As we move through this series, you’ll learn the difference between early and active labor. Active labor is the kind of labor that emphatically gets the baby out. You likely won’t miss it.

For now though, let’s focus on the signs that labor is approaching so that you have something to keep you encouraged. The big day is still probably a few days or weeks away, so hang in there and continue your oxytocin producing activities.

Why is everyone and their mother telling you to have sex right about now?

Do you know why sex kick starts labor? Let’s break down why.

First, we are interested in oxytocin here, which is released with orgasm (you can go back and read about it here). The good news is that there are many ways to reach an orgasm, you may or may not need a partner to get its benefits, so get to it!

Second, you need a distraction. And be honest, how many pedicures can you get while you wait for labor to start?

And finally, the other not-so-advertised reason that sex kick starts labor is semen. Yes — semen! Basically, it contains a hormone called prostaglandin. For the dudes reading this, thank you! I know you want to help your special gal. But if she prefers that you keep your pants on, you can also hit up your local pharmacy for Borage Oil or Evening Primrose Oil capsules, both contain prostaglandin and can be used as a suppository to help move things along. Just be sure to check with your care provider on this one.

Time to head out

Prostaglandins work to efface, or help soften, the cervix. As the base of the uterus, you can think of it as the baby’s exit. Turns out, the cervix needs to soften and be pulled back up into the uterus to open the door for the baby. The softer the cervix the more productive each uterine contraction will be, creating a positive hormonal loop of oxytocin and prostaglandin. You can watch this video here to better understand it.

The cervix is made up of soft tissue, just like your sinuses, intestines, and other various muscles. So when prostaglandin pumps through your body, you may feel flu-like, achy, generally tired and crappy. You might have a runny nose, loose stool, and cramps. Doesn’t that sound amazing?

It’s all super normal, it means that your body is preparing to go into labor. A lot of women are like, “Oh my God, I can’t believe I’m getting the flu a week before my due date.” It’s actually a really good sign.

You might also find that there’s more mucous being discharged from your vagina along with the thrilling bloody show, which is a sign of the cervix effacing and beginning to dilate. I know, it sounds very very exciting. You might even be compelled to send your doctor and doula a photo of your newly discharged mucous plug. Hint: a good description can also get the message across. : )

One thing to remember is that sometimes these things happen all at once, and for some women not at all Don’t fret if you don’t see these signs. It does not mean you’ll be pregnant forever. You will go into labor at some point. You should always check in with your care provider if you are feeling concerned. It’s his or her job to help explain it to you. Remember, normal progress is different for every body, so try not to compare your situation to anyone else’s.

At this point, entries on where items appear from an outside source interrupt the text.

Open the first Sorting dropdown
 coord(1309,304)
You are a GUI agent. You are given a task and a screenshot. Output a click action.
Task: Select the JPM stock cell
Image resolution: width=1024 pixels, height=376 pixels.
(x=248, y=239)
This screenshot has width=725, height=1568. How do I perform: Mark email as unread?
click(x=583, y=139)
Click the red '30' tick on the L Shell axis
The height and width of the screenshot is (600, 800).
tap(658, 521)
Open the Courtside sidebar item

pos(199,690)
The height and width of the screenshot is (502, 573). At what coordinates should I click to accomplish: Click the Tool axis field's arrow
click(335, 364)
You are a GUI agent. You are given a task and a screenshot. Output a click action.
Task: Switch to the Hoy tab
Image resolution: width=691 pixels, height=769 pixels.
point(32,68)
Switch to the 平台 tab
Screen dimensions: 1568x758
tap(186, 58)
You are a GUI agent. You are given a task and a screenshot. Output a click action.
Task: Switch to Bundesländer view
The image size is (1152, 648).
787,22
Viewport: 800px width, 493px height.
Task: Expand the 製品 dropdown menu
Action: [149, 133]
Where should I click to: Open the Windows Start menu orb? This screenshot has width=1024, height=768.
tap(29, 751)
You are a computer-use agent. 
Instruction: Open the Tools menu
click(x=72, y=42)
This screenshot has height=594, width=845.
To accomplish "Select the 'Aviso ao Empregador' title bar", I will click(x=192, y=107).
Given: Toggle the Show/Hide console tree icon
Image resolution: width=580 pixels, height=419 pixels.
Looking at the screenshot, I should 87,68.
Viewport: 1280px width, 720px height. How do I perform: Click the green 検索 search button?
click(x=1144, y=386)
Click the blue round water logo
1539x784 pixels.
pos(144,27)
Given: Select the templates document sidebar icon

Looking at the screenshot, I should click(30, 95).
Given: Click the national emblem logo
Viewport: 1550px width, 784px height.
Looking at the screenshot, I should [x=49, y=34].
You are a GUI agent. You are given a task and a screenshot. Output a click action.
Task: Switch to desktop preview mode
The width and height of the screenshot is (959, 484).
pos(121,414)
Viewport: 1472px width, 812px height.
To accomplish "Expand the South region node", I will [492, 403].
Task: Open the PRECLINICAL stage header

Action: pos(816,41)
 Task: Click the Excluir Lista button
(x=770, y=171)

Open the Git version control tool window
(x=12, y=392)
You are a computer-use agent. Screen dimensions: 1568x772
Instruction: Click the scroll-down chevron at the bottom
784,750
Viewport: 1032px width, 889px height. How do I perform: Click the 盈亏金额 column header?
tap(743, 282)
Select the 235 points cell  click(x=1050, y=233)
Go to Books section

Generally, this process happens over many days and weeks. Your baby and your body are on their own timeline. There’s nothing you need to do, your body is already moving towards the direction of labor. We are talking about horticultural time here, we cannot force labor to happen.

Think about what your body is telling you. How would you treat your body if you were in fact, getting the flu? Perhaps, your body is sending you signals to slow down. Slowing down is a big part of parenting a newborn. The end of your pregnancy is an excellent time to start this process.. Take this time to rest, nourish, and tap into what you need — your intuition is an excellent guide here. This practice will come in handy later on when labor starts, and when you’re caring for a newborn.

Call to action:

How can you manage this waiting phase? What kinds of foods do you like to eat when you’re not feeling so great? What kind of help might you need so that you can tune into your body’s messages?

P.S. This might be your last weekend before giving birth, so why not go out for a nice dinner or see a movie or maybe stay in bed all day and read! Netflix and chill?